Il parlamento del Kuwait ha approvato una legge che riconosce i diritti dei lavoratori e delle lavoratrici impiegati in ambito domestico.

La legge prevede il giorno di riposo settimanale, 30 giorni all’anno di ferie pagate e un massimo di 12 ore di lavoro quotidiano con un’ora di riposo. Le agenzie private di reclutamento vengono sostituite da agenzie col 40 per cento di capitale pubblico, che non dovranno ricevere alcun compenso dal datore di lavoro né dal lavoratore.

Le norme approvate non sono perfette, soprattutto se comparate a quelle vigenti dal 2010 nell’impiego privato, che prevedono otto ore di lavoro al giorno, un’ora di riposo ogni cinque di lavoro e 15 giorni di malattia a stipendio pieno.

La nuova legge sul lavoro domestico, inoltre, non prevede un meccanismo di ispezioni né la possibilità di costituire sindacati. Resta ancora in piedi il sistema denominato “kafala”, che vincola il lavoratore al punto che per cambiare impiego deve attendere la fine del contratto e ottenere l’assenso dell’attuale datore di lavoro. Come altrove nella regione, chi lascia l’impiego presso la famiglia in cui lavora senza autorizzazione viene considerato un “clandestino”.
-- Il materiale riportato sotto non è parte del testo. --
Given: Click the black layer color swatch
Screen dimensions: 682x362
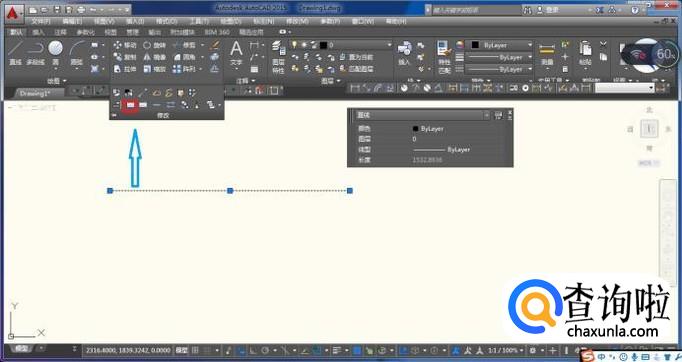Looking at the screenshot, I should point(324,45).
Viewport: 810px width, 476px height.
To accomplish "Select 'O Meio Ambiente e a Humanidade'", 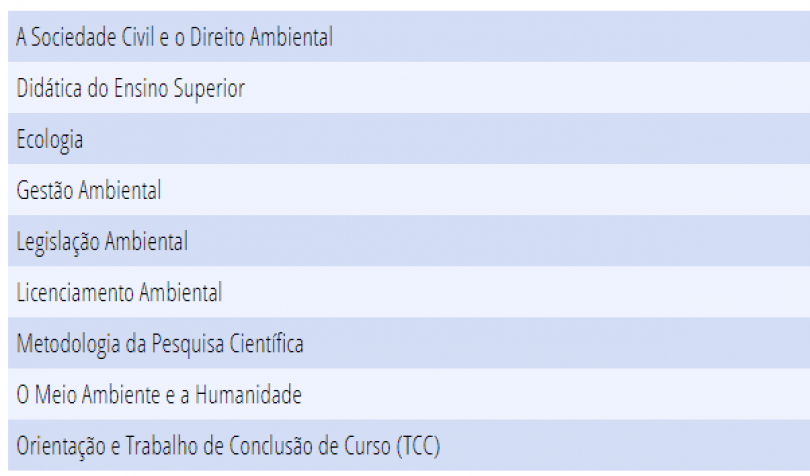I will point(409,394).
In ogni caso, si tratta del primo provvedimento di così ampia portata nei paesi del Golfo, dove milioni di cittadini stranieri (sono oltre 660.000 solo in Kuwait, un terzo dell’intera forza lavoro dell’emirato) svolgono lavori domestici, spesso in condizioni equiparabili a forme moderne di schiavitù.

Negli Emirati arabi uniti e in Oman non esistono leggi a tutela del lavoro domestico. In Bahrein la legge introdotta nel 2012 non prevede paga minima, riposo settimanale né limiti di orario. Quella approvata in Arabia Saudita nel 2013 garantisce nove ore di riposo ogni 24 (ossia, fino a un massimo di 15 ore di lavoro al giorno), un giorno di riposo alla settimana e un mese di ferie pagate a partire dal secondo anno.

In Qatar, dove si registra la situazione peggiore (ne abbiamo parlato qui), si rilevano piccoli passi avanti. Le norme adottate a metà agosto prevedono il pagamento regolare dei salari e un meccanismo di ispezioni che dovrebbe, se applicato correttamente, scongiurare o sanzionare le peggiori forme di sfruttamento. Anche qui, come in Kuwait, resta in vigore il sistema del “kafala”.